Au début de ma courte carrière de photographe professionnel, dans les années 1960, à chaque première rencontre avec un directeur artistique de cette époque et après son coup d’œil rapide dans mon « book », la même question surgissait : combien pour la prise de cette photographie ? Devant une telle interrogation, le vrai créateur reste toujours très hésitant. En effet, si le temps de travail, la transpiration et les à côtés s’évaluent assez facilement, ce n’est pas la même musique pour les élucubrations de ses petites cellules grises.
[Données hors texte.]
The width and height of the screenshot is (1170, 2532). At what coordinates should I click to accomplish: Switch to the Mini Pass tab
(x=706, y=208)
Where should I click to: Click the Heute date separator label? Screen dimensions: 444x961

A ce stade, l’aiguille du cadran de l’évaluation doit se positionner entre la timidité et l’orgueil. Sauf que pour trouver du travail, j’avais négligé amplement le regard du tiers et son appétit pour mes travaux. Mes recherches de clients se sont naturellement débloquées lorsqu’un des « papes » de la publicité déclarât à propos de mon devis, « … tu multiplies tout de suite ton prix par dix … sinon pas de commandes … tu n’es pas crédible … ». Je venais de prendre conscience de ce fameux prix dit psychologique. Ensuite, mon carnet de commandes est resté surchargé jusqu’à mon abandon de la photographie professionnelle pour me consacrer à la création sous toutes ses formes, dans le domaine professionnel.

Nous nagions dans la fin des trente glorieuses des économies occidentales.
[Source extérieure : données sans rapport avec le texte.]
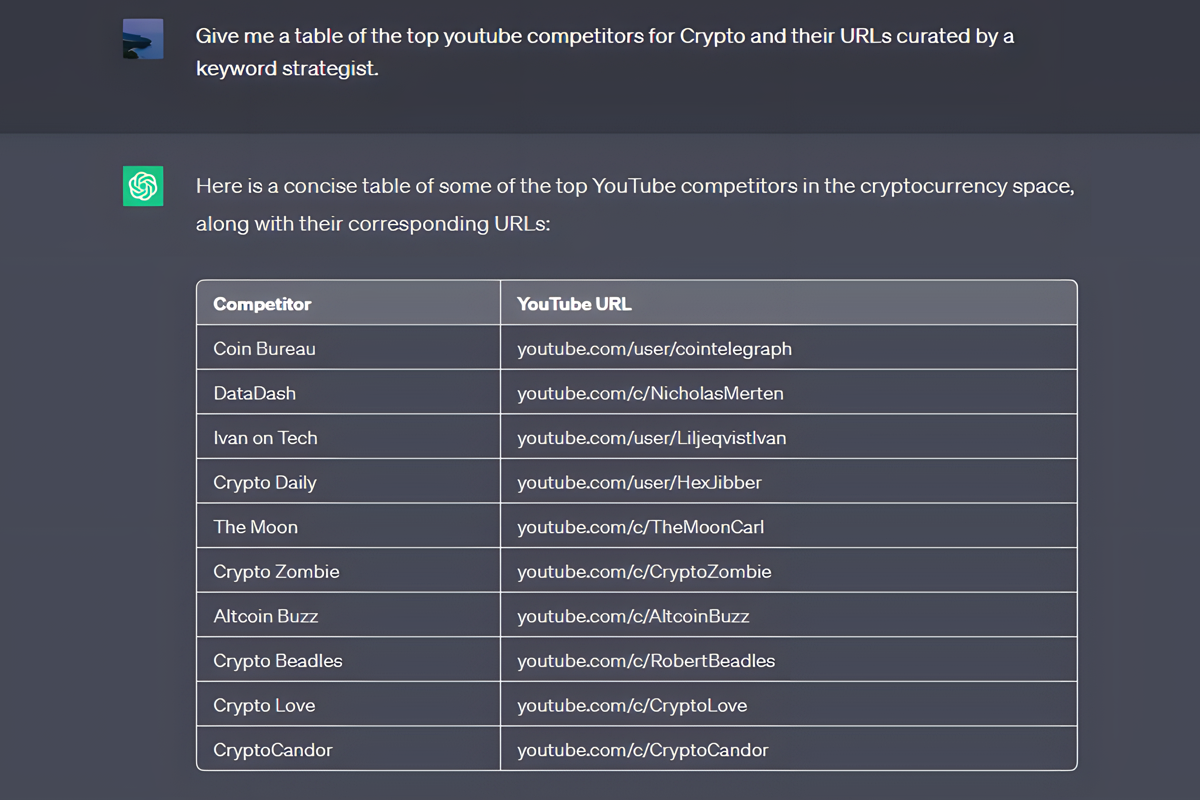Select the DataDash competitor name cell
Image resolution: width=1200 pixels, height=800 pixels.
[x=254, y=393]
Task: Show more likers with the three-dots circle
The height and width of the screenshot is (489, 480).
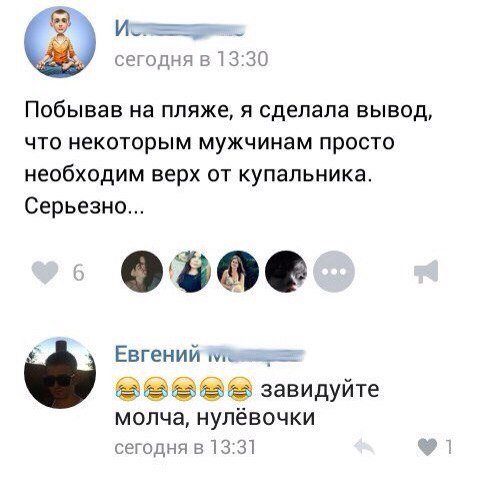Action: [x=334, y=272]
Quelques-uns d’entre vous ont vécu cette époque et s’efforcent d’en témoigner. Nombre d’entre vous ont été formés et éduqués par ceux qui étaient acteurs de cette période. Beaucoup d’entre vous n’entendent que des bribes, souvent limitées à des anecdotes, évoquées par ceux qu’ils classent dans les anciens combattants, dépassés et radoteurs. Tous vivent avec une vérité qui construit l’histoire de la Photographie.
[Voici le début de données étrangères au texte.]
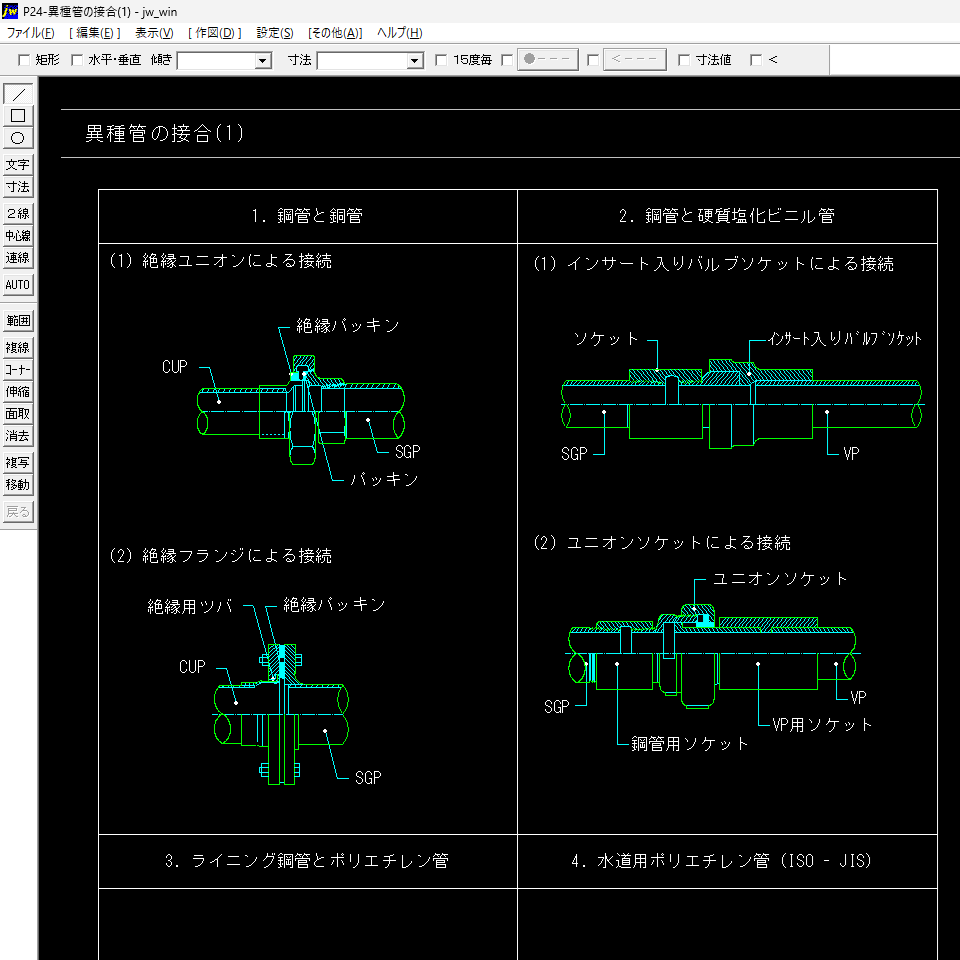Select the rectangle (□) drawing tool
The height and width of the screenshot is (960, 960).
point(18,116)
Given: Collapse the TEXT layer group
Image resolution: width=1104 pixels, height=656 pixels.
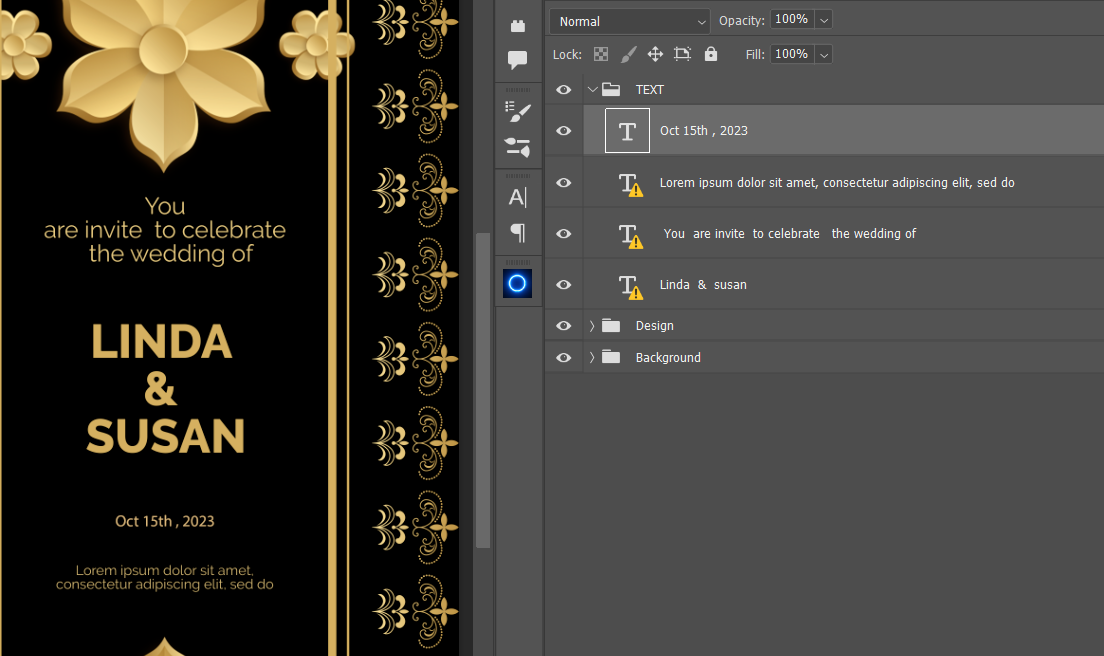Looking at the screenshot, I should 592,90.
Le Monde évolue, il trace son chemin pour sa propre histoire. Par contre, du côté de l’évolution, il serait grotesque d’affirmer que les humains accèdent à la moindre progression dans leur comportement. Les évolutions technologiques, l’oisiveté, la mondialisation, la dématérialisation et maintes autres facettes de notre environnement ont changé les règles et les rapports en société de façon drastique. Aujourd’hui, le moindre jeune bourré de talents mais, sans piston lui offrant un nom, n’a quasiment aucune chance de vivre de son intelligence et de son travail photographiques. Pour survivre, elle, ou lui, se doit de prendre protection sous le joug d’un proxénète virtuel qui distribue chichement du travail sur le réseau internet à des conditions de soumission absolue. Les mêmes souteneurs se parent des vertus de sauveurs de la gent photographique : un comble n’est-il pas ? Tous les droits sont spoliés, toutes les œuvres sont piratées, tous les engagements volent en éclats irréparables. Sans oublier les égocentriques, à la tête de baudruche, qui sont capables d’accepter une prostitution à perte, dans l’espoir de graver leur nom dans une Histoire immédiate (inconscients de l’antinomie). Nous avons tous rencontré ces créateurs flamboyants qui vous cèdent leur chef-d’œuvre absolu pour un prix inférieur au prix d’acquisition du papier ou du tirage. Tout cela détruit irrémédiablement l’invention et le savoir-faire indispensables à toutes les activités photographiques. C’est très loin d’être un réconfort ; mais, ce phénomène se retrouve chez nos amis musiciens, graphistes, architectes, etc.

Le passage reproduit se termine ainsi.